Jetzt gilt es mehr denn je, konstruktive Lösungen für eine zukunftsfähige Wirtschaftspolitik zu suchen. Dabei ist uns klar: Es geht um mehr als Parteipolitik – es geht um die Zukunft unseres Standorts. Unsere Kernforderungen bleiben unverändert:

  • Wir wollen eine Chancenregion sein, in der sich Leistung wieder lohnt, Unternehmen wachsen können und qualifizierte Arbeitskräfte willkommen sind.
  • Die Rot-Weiß-Rot-Karte und ein kontrollierter Arbeitsmarktzugang sind dabei wichtige Instrumente.
  • Gleichzeitig bekennen wir uns klar zum europäischen Binnenmarkt und internationalen Handel. Protektionismus wäre der falsche Weg, unsere Unternehmen brauchen offene Märkte und faire Wettbewerbsbedingungen.

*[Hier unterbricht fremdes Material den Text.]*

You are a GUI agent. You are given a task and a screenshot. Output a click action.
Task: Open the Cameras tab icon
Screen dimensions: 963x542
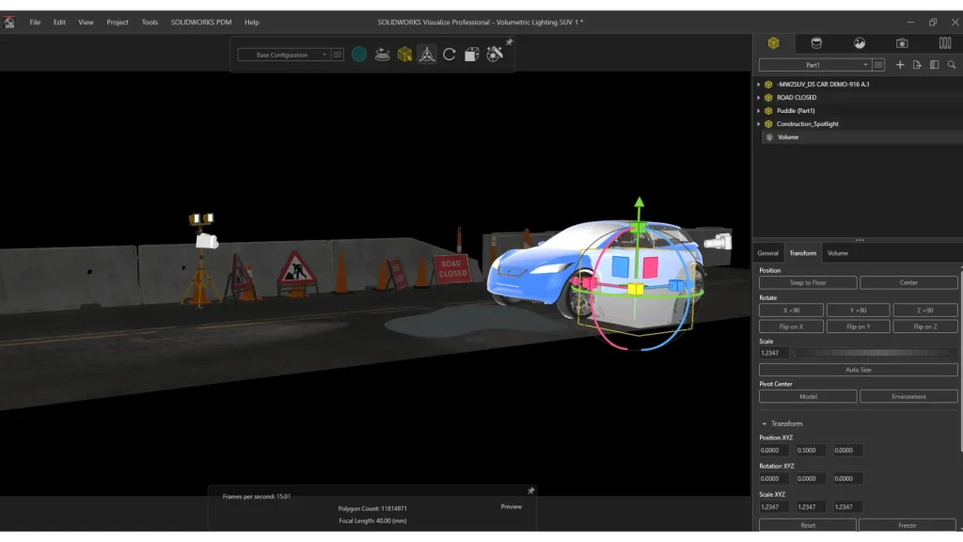click(x=902, y=43)
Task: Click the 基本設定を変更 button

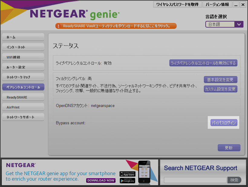Action: tap(220, 80)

Daher setzen wir uns als Wirtschaftsbund nachdrücklich dafür ein, dass österreichische Unternehmen ihre Chancen in Europa und auf dem Weltmarkt noch besser nutzen können. Unsere Betriebe haben Kunden weltweit viel zu bieten, und wir müssen diese Stärke weiter ausbauen. Die Zahlen sprechen für sich: Allein das Handelsvolumen mit Deutschland betrug 2023 beeindruckende 123,1 Milliarden Euro. Eine Abschottung wäre der falsche Weg und würde unserem Land massive Wohlstandsverluste bescheren.

Stattdessen brauchen wir ein klares Bekenntnis zur Europäischen Union und zum globalen Welthandel – eine Position, die wir auch von unseren politischen Partnern erwarten. Nur durch offene Märkte und faire Wettbewerbsbedingungen können wir Österreichs und Vorarlbergs Position als wichtigen Handelspartner und Investor, besonders in Mittel- und Osteuropa, weiter stärken.

Die Herausforderungen sind groß, doch mit Entschlossenheit, klaren Zielen und unternehmerischen Gespür können wir Österreich und Vorarlberg wieder auf Erfolgskurs bringen. Diesen Weg werden wir konsequent weiter gehen, auch mit Blick auf die Wirtschaftskammerwahlen im März.